- **Requirement**
Repeat the material exactly, every line of it.

- **Record set**
-- Opening Marker --

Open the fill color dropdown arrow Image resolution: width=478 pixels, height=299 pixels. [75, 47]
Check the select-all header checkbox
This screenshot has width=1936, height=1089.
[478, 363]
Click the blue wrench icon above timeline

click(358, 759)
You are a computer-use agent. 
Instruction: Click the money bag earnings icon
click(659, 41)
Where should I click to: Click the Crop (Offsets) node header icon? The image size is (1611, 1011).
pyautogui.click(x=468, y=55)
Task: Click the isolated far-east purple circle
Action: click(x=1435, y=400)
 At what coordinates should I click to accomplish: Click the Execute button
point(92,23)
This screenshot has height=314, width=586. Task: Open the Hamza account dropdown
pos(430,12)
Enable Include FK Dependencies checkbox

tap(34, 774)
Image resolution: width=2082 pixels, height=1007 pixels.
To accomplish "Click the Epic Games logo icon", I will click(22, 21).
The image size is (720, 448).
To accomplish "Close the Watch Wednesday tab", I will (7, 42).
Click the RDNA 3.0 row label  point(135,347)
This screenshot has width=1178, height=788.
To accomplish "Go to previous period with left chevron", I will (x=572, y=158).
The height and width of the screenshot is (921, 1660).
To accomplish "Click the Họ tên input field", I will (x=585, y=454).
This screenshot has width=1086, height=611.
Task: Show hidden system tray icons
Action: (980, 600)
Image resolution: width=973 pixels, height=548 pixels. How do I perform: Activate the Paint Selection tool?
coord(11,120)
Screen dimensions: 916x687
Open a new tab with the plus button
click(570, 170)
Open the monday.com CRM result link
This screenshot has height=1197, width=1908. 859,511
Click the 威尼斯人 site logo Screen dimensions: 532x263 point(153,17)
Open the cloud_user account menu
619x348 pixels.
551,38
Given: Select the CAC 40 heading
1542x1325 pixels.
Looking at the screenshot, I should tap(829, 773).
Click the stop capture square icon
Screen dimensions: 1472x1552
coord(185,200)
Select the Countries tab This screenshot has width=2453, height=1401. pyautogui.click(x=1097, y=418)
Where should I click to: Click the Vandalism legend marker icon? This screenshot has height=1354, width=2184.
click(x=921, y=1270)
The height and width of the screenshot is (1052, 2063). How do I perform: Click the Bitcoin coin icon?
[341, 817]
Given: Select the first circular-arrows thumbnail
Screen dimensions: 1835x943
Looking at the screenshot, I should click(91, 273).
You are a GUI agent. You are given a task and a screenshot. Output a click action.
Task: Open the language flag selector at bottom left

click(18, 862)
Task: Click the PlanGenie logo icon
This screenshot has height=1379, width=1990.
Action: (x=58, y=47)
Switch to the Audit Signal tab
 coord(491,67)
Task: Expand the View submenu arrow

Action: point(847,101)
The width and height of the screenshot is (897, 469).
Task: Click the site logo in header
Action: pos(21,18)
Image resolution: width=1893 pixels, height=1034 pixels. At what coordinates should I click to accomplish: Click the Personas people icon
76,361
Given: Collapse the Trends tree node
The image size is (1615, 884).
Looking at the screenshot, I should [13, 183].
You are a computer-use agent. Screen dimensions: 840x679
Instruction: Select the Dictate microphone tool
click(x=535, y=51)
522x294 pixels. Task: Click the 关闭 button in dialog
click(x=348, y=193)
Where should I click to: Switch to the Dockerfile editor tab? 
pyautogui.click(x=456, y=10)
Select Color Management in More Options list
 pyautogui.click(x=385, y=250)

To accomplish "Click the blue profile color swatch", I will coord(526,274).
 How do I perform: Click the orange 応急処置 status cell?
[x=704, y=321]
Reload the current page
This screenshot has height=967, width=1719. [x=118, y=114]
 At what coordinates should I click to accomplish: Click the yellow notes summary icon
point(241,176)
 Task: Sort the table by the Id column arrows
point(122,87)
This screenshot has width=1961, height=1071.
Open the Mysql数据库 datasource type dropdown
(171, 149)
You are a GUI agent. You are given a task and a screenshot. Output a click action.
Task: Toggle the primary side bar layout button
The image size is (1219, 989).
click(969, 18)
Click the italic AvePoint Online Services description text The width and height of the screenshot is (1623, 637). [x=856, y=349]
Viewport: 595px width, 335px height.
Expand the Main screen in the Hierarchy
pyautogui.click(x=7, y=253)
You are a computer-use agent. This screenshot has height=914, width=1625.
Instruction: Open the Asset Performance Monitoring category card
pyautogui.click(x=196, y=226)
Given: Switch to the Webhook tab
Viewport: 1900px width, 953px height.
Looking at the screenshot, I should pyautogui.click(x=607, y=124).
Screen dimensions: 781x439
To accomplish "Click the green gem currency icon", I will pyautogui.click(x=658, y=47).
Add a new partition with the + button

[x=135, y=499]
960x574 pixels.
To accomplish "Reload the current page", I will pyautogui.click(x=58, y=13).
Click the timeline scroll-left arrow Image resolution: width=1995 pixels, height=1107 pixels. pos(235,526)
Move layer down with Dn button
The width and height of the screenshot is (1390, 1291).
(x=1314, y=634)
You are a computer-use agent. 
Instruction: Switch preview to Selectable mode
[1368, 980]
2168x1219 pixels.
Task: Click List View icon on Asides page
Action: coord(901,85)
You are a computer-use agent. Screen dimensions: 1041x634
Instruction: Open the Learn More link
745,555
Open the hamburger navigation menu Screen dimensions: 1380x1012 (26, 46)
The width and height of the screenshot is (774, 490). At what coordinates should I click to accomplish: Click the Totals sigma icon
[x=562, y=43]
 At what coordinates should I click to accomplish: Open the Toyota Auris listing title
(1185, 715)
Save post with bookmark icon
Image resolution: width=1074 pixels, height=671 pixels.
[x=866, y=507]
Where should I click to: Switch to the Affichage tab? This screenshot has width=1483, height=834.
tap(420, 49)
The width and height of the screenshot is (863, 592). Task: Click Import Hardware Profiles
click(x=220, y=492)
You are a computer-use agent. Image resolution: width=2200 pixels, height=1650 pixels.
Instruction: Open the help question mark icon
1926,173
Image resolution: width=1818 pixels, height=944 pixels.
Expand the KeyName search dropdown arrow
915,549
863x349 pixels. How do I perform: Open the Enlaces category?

-- Closing Marker --

- **Answer box**
Open the fill color dropdown arrow Image resolution: width=478 pixels, height=299 pixels. [75, 47]
Check the select-all header checkbox
This screenshot has width=1936, height=1089.
[478, 363]
Click the blue wrench icon above timeline

click(358, 759)
You are a computer-use agent. 
Instruction: Click the money bag earnings icon
click(659, 41)
Where should I click to: Click the Crop (Offsets) node header icon? The image size is (1611, 1011).
pyautogui.click(x=468, y=55)
Task: Click the isolated far-east purple circle
Action: click(x=1435, y=400)
 At what coordinates should I click to accomplish: Click the Execute button
point(92,23)
This screenshot has height=314, width=586. Task: Open the Hamza account dropdown
pos(430,12)
Enable Include FK Dependencies checkbox

tap(34, 774)
Image resolution: width=2082 pixels, height=1007 pixels.
To accomplish "Click the Epic Games logo icon", I will click(22, 21).
The image size is (720, 448).
To accomplish "Close the Watch Wednesday tab", I will (7, 42).
Click the RDNA 3.0 row label  point(135,347)
This screenshot has width=1178, height=788.
To accomplish "Go to previous period with left chevron", I will (x=572, y=158).
The height and width of the screenshot is (921, 1660).
To accomplish "Click the Họ tên input field", I will (x=585, y=454).
This screenshot has width=1086, height=611.
Task: Show hidden system tray icons
Action: (980, 600)
Image resolution: width=973 pixels, height=548 pixels. How do I perform: Activate the Paint Selection tool?
coord(11,120)
Screen dimensions: 916x687
Open a new tab with the plus button
click(570, 170)
Open the monday.com CRM result link
This screenshot has height=1197, width=1908. 859,511
Click the 威尼斯人 site logo Screen dimensions: 532x263 point(153,17)
Open the cloud_user account menu
619x348 pixels.
551,38
Given: Select the CAC 40 heading
1542x1325 pixels.
Looking at the screenshot, I should tap(829, 773).
Click the stop capture square icon
Screen dimensions: 1472x1552
coord(185,200)
Select the Countries tab This screenshot has width=2453, height=1401. pyautogui.click(x=1097, y=418)
Where should I click to: Click the Vandalism legend marker icon? This screenshot has height=1354, width=2184.
click(x=921, y=1270)
The height and width of the screenshot is (1052, 2063). How do I perform: Click the Bitcoin coin icon?
[341, 817]
Given: Select the first circular-arrows thumbnail
Screen dimensions: 1835x943
Looking at the screenshot, I should click(91, 273).
You are a GUI agent. You are given a task and a screenshot. Output a click action.
Task: Open the language flag selector at bottom left

click(18, 862)
Task: Click the PlanGenie logo icon
This screenshot has height=1379, width=1990.
Action: (x=58, y=47)
Switch to the Audit Signal tab
 coord(491,67)
Task: Expand the View submenu arrow

Action: point(847,101)
The width and height of the screenshot is (897, 469).
Task: Click the site logo in header
Action: pos(21,18)
Image resolution: width=1893 pixels, height=1034 pixels. At what coordinates should I click to accomplish: Click the Personas people icon
76,361
Given: Collapse the Trends tree node
The image size is (1615, 884).
Looking at the screenshot, I should [13, 183].
You are a computer-use agent. Screen dimensions: 840x679
Instruction: Select the Dictate microphone tool
click(x=535, y=51)
522x294 pixels. Task: Click the 关闭 button in dialog
click(x=348, y=193)
Where should I click to: Switch to the Dockerfile editor tab? 
pyautogui.click(x=456, y=10)
Select Color Management in More Options list
 pyautogui.click(x=385, y=250)

To accomplish "Click the blue profile color swatch", I will coord(526,274).
 How do I perform: Click the orange 応急処置 status cell?
[x=704, y=321]
Reload the current page
This screenshot has height=967, width=1719. [x=118, y=114]
 At what coordinates should I click to accomplish: Click the yellow notes summary icon
point(241,176)
 Task: Sort the table by the Id column arrows
point(122,87)
This screenshot has width=1961, height=1071.
Open the Mysql数据库 datasource type dropdown
(171, 149)
You are a GUI agent. You are given a task and a screenshot. Output a click action.
Task: Toggle the primary side bar layout button
The image size is (1219, 989).
click(969, 18)
Click the italic AvePoint Online Services description text The width and height of the screenshot is (1623, 637). [x=856, y=349]
Viewport: 595px width, 335px height.
Expand the Main screen in the Hierarchy
pyautogui.click(x=7, y=253)
You are a computer-use agent. This screenshot has height=914, width=1625.
Instruction: Open the Asset Performance Monitoring category card
pyautogui.click(x=196, y=226)
Given: Switch to the Webhook tab
Viewport: 1900px width, 953px height.
Looking at the screenshot, I should pyautogui.click(x=607, y=124).
Screen dimensions: 781x439
To accomplish "Click the green gem currency icon", I will pyautogui.click(x=658, y=47).
Add a new partition with the + button

[x=135, y=499]
960x574 pixels.
To accomplish "Reload the current page", I will pyautogui.click(x=58, y=13).
Click the timeline scroll-left arrow Image resolution: width=1995 pixels, height=1107 pixels. pos(235,526)
Move layer down with Dn button
The width and height of the screenshot is (1390, 1291).
(x=1314, y=634)
You are a computer-use agent. 
Instruction: Switch preview to Selectable mode
[1368, 980]
2168x1219 pixels.
Task: Click List View icon on Asides page
Action: coord(901,85)
You are a computer-use agent. Screen dimensions: 1041x634
Instruction: Open the Learn More link
745,555
Open the hamburger navigation menu Screen dimensions: 1380x1012 (26, 46)
The width and height of the screenshot is (774, 490). At what coordinates should I click to accomplish: Click the Totals sigma icon
[x=562, y=43]
 At what coordinates should I click to accomplish: Open the Toyota Auris listing title
(1185, 715)
Save post with bookmark icon
Image resolution: width=1074 pixels, height=671 pixels.
[x=866, y=507]
Where should I click to: Switch to the Affichage tab? This screenshot has width=1483, height=834.
tap(420, 49)
The width and height of the screenshot is (863, 592). Task: Click Import Hardware Profiles
click(x=220, y=492)
You are a computer-use agent. Image resolution: width=2200 pixels, height=1650 pixels.
Instruction: Open the help question mark icon
1926,173
Image resolution: width=1818 pixels, height=944 pixels.
Expand the KeyName search dropdown arrow
915,549
863x349 pixels. How do I perform: Open the Enlaces category?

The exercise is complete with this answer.